Why this is harder than two sum?
Using hash map or set would not be efficient enough to catch duplicates. In two sum problem, all we needed to do was to push visited elements to the set and if the element was visited, ignore it.
But for three sum, we need to store an array for each number to make sure the combination of numbers are unique or not. This is very hard to implement and inefficient when it comes to time complexity as well.
Solution
So what would be the valid approach to the solution? The first key is using sorting technique to remove all duplicates so that we don't make same combination.
For example, if the array looks like
[1,-3,5,4,-3,2,2,-3,4,-3]
and if we sort it, we get
[-3,-3,-3,-3,1,2,2,4,4,5]
Therefore, we can skip the duplicated numbers after we find the valid combination that makes the sum 0 by sorting the array.
The second key is using two pointers method to search for the right number. We can increase the low pointer when the sum is less than zero, and decrease the high pointer when the sum is bigger than zero unless the two pointers pointing to the same element.
The problem is a little bit tricky to implement in the code.
class Solution {
public:
vector<vector<int>> threeSum(vector<int>& nums) {
vector<vector<int>>res;
// Sort the array first.

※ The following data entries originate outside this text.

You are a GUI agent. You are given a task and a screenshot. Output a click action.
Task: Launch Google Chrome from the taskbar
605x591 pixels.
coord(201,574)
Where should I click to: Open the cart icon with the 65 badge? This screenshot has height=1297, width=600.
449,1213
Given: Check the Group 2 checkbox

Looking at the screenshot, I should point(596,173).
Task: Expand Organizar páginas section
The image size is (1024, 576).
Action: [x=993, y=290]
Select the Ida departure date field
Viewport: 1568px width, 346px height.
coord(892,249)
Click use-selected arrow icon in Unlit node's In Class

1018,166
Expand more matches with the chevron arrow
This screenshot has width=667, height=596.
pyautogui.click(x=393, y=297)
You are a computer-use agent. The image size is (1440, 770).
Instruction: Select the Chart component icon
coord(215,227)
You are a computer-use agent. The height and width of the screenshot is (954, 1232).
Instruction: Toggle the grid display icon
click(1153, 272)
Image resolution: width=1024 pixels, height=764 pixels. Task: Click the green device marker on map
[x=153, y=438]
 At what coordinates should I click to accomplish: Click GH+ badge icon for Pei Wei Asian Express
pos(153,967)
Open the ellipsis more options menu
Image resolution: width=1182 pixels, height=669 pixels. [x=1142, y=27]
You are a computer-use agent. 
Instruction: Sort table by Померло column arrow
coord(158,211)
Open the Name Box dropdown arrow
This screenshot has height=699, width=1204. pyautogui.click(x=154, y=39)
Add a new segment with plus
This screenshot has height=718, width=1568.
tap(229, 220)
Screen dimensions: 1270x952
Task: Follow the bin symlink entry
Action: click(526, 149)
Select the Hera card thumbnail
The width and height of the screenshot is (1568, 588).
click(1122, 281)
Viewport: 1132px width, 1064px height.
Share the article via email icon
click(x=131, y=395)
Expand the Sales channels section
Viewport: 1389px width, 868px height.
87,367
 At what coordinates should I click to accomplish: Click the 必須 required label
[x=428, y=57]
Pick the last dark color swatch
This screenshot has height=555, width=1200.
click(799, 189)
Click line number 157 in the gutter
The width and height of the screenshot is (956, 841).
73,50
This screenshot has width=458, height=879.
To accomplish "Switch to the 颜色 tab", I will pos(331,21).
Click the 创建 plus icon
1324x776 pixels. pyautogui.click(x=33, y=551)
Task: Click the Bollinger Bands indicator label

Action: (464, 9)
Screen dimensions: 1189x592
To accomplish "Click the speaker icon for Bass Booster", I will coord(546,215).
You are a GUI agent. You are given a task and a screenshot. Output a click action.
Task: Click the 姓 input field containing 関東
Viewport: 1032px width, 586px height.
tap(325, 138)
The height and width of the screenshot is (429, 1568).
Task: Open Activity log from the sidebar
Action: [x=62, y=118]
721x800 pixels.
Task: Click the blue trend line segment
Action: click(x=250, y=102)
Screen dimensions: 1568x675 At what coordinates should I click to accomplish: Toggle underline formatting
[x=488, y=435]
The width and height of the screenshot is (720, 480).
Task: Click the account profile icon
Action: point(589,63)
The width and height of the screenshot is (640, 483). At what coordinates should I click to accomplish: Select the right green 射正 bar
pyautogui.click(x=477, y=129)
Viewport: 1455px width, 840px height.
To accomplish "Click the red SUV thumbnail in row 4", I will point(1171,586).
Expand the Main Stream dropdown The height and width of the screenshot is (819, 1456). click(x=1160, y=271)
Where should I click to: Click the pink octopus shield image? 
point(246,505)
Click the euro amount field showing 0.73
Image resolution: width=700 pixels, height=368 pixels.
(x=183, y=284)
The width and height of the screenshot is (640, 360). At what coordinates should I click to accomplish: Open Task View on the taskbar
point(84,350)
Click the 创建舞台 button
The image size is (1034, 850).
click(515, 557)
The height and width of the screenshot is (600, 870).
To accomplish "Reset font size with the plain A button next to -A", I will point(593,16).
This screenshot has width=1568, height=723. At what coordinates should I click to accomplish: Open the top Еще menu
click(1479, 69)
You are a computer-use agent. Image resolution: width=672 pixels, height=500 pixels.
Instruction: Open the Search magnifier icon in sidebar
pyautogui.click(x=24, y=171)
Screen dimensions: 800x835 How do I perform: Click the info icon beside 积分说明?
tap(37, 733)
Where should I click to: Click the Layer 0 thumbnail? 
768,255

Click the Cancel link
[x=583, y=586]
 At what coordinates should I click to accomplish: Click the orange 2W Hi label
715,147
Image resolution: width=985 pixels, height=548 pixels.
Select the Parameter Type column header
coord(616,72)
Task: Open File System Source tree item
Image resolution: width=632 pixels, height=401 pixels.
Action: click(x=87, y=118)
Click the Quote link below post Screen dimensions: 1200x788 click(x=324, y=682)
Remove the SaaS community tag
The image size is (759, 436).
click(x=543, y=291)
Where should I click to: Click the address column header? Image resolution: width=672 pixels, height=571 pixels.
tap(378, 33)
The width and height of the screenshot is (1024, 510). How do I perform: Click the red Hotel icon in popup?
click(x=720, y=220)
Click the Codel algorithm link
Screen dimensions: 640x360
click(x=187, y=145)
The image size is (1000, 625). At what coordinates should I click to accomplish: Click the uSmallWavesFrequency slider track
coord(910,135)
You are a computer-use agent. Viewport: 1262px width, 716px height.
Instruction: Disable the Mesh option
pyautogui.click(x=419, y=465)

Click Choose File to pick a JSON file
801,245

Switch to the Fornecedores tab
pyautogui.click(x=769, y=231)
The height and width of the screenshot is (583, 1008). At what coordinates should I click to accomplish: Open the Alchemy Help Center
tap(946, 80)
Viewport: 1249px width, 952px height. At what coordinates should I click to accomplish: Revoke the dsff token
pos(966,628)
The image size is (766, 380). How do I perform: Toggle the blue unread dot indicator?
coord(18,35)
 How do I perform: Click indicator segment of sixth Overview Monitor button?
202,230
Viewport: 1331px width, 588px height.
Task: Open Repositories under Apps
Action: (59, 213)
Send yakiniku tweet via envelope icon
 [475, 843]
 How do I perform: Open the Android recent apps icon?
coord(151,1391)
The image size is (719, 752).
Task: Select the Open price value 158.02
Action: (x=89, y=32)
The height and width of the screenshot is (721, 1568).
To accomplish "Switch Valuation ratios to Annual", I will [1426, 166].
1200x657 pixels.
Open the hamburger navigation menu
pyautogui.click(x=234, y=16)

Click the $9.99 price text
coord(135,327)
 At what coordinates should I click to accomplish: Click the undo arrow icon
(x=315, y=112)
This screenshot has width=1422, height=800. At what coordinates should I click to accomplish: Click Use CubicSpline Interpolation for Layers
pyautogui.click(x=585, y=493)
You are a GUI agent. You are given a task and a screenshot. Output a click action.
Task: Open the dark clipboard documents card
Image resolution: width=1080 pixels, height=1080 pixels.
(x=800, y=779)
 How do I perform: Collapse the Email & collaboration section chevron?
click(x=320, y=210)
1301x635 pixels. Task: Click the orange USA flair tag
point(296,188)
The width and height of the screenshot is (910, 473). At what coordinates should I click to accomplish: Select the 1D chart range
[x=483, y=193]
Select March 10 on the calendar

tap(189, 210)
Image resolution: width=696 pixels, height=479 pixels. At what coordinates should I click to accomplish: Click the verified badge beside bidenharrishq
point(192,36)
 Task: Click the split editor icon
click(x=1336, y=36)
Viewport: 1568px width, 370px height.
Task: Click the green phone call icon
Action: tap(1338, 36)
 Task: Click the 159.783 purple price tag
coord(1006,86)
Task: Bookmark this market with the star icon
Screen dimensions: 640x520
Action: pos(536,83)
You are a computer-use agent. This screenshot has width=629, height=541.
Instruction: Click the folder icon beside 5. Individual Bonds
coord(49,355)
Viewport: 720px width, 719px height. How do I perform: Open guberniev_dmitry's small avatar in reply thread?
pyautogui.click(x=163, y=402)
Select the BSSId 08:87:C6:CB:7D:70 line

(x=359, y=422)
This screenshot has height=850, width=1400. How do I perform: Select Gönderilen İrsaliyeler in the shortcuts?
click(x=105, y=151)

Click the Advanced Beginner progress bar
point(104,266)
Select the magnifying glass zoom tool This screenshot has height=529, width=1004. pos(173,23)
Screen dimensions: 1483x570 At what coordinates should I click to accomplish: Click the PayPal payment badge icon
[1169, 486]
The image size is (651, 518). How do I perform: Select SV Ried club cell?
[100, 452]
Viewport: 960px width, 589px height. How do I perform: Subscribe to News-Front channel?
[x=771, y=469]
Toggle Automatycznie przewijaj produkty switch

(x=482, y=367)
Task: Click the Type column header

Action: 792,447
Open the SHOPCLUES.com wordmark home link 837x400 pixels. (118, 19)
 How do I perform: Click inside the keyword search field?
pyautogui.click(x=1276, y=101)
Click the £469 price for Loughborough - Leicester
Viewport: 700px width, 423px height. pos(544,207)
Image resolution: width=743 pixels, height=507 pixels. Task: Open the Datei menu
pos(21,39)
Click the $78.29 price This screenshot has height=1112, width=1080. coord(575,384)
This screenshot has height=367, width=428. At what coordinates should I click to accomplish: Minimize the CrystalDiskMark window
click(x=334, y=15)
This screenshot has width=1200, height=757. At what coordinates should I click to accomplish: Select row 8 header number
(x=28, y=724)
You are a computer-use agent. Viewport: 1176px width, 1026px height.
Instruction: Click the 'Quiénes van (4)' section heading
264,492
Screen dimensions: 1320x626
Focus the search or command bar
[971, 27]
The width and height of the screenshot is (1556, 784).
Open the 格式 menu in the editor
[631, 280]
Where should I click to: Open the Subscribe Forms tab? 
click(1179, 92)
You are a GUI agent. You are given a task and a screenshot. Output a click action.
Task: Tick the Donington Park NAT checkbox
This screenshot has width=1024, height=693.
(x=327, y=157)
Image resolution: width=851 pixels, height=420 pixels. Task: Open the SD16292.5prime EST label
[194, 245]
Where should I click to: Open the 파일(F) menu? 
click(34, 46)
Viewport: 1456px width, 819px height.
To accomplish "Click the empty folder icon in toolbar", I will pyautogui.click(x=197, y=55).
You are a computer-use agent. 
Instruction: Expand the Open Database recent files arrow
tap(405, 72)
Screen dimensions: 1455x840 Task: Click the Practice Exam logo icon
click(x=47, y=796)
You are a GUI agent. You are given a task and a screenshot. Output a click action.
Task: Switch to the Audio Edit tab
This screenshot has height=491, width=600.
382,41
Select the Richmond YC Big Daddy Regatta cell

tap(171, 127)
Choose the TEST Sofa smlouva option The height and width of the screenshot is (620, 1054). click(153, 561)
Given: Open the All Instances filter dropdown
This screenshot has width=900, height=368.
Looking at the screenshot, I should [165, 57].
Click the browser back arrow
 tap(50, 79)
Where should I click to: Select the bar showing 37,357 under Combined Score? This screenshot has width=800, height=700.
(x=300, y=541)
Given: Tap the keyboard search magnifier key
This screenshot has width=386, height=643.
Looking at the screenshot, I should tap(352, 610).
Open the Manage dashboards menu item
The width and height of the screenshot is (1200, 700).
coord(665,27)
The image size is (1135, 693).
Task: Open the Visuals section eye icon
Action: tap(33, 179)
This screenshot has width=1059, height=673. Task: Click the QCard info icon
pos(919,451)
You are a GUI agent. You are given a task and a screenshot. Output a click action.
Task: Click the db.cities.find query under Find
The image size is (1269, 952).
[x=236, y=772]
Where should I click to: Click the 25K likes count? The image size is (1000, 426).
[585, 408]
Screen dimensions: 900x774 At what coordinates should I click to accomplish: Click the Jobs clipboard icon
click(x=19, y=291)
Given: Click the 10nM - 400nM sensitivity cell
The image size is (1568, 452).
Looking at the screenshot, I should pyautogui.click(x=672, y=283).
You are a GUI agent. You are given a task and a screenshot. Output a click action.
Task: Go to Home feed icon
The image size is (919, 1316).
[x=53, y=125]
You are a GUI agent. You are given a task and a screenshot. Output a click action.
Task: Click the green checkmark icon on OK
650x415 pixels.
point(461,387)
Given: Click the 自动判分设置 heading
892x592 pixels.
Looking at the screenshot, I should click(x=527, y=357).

This is for removing duplicates & two pointer search.
sort(nums.begin(), nums.end());
for (int i = 0; i < nums.size(); i++)
{
if(i > 0 && nums[i] == nums[i-1])continue;
int low = i +1;
int high = nums.size() - 1;
while(low < high)
{
int sum = nums[low] + nums[high] + nums[i];
if(sum < 0) low++;
else if(sum > 0) high--;
else{
vector<int> tmp = {nums[low], nums[high], nums[i]};
res.push_back(tmp);
low++;
while(nums[low] == nums[low-1] && low < high)low++;
}
}
}
return res;
}
};
As you can see, we are skipping elements if they have the same values.
if(i > 0 && nums[i] == nums[i-1])continue;
while(nums[low] == nums[low-1] && low < high)low++;
Time complexity analysis
The time complexity of the solution is O(n^2) because we are using two pointers method. I was confused about it at first, because I thought I was using binary search for the problem. But since we are moving low and high one by one for each loop, the solution will have O(n^2) instead of O(nlogn)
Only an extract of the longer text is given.